Revenue for the first quarter of fiscal 2013 was $796 million, a 7 percent sequential increase from $743 million in the fourth quarter of fiscal 2012, ended January 28, 2012, and down slightly from $802 million in the first quarter of fiscal 2012, ended April 30, 2011.

GAAP net income for the first quarter of fiscal 2013 was $95 million, or $0.16 per share (diluted), compared with GAAP net income of $81 million, or $0.13 per share (diluted), for the fourth quarter of fiscal 2012, and $147 million, or $0.22 per share (diluted), for the first quarter of fiscal 2012.

Non-GAAP net income was $139 million, or $0.23 per share (diluted), for the first quarter of fiscal 2013, compared with non-GAAP net income of $127 million, or $0.21 per share (diluted) for the fourth quarter of fiscal 2012 and $189 million, or $0.29 per share (diluted) for the first quarter of fiscal 2012.

“Our results in the first quarter were better than anticipated driven in part by our TD smartphone products, which grew about 25% sequentially, and increased deployment of our 500 gigabyte per platter mobile storage solutions to all the hard disk drive manufacturers,” said Dr. Sehat Sutardja, Marvell’s Chairman and Chief Executive Officer. “This financial performance gave us the confidence to increase our share repurchase program by $500 million to a total of $2.5 billion, and based on broad institutional shareholder request, to also initiate a quarterly dividend of 6 cents per share.”

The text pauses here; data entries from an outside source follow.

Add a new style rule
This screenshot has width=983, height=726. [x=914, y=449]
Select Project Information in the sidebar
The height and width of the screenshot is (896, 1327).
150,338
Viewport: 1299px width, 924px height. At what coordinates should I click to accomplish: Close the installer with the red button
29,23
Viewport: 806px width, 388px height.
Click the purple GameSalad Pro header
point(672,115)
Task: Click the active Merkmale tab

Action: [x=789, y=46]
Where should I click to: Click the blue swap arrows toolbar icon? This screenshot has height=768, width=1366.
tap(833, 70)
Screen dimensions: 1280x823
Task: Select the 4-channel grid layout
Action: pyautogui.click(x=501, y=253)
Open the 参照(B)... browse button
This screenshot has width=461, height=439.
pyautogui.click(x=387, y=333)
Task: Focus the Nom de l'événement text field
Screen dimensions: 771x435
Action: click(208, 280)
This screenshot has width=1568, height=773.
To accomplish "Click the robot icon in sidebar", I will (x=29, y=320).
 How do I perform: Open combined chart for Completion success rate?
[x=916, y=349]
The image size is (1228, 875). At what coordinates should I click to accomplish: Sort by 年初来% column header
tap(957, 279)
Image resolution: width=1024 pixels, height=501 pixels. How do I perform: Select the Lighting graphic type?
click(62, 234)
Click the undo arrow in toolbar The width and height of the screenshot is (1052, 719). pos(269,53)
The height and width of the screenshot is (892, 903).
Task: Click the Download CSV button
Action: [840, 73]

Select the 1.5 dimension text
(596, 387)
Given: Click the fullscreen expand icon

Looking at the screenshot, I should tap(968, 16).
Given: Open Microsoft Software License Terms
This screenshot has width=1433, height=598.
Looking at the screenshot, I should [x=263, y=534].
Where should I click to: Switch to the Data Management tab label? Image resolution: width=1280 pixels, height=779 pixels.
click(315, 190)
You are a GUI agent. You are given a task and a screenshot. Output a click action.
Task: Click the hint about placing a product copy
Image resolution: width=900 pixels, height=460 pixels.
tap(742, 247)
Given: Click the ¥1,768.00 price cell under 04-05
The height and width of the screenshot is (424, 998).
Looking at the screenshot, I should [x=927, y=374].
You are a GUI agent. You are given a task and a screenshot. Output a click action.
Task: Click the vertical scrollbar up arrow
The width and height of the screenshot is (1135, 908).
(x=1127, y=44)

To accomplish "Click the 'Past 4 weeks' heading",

Marvell reports net income, basic and diluted net income per share, in accordance with U.S. generally accepted accounting principles (GAAP) and on a non-GAAP basis as outlined below. Reconciliations of GAAP net income to non-GAAP net income for the three months ended April 28, 2012, January 28, 2012 and April 30, 2011 appear in the financial statements below. Non-GAAP net income, where applicable, excludes the effect of stock-based compensation, amortization of acquired intangible assets, acquisition-related costs, restructuring costs, and certain one-time expenses and benefits.

GAAP gross margin for the first quarter of fiscal 2013 was 54.0 percent, compared to 54.1 percent for the fourth quarter of fiscal 2012 and 58.3 percent for the first quarter of fiscal 2012.

Non-GAAP gross margin for the first quarter of fiscal 2013 was 54.5 percent, compared to 54.5 percent for the fourth quarter of fiscal 2012 and 58.5 percent for the first quarter of fiscal 2012.

Shares used to compute GAAP net income per diluted share for the first quarter of fiscal 2013 were 595 million shares, compared with 599 million shares in the fourth quarter of fiscal 2012 and 657 million shares in the first quarter of fiscal 2012. Shares used to compute non-GAAP net income per diluted share for the first quarter of fiscal 2013 were 606 million shares, compared with 606 million shares for the fourth quarter of fiscal 2012 and 663 million shares for the first quarter of fiscal 2012.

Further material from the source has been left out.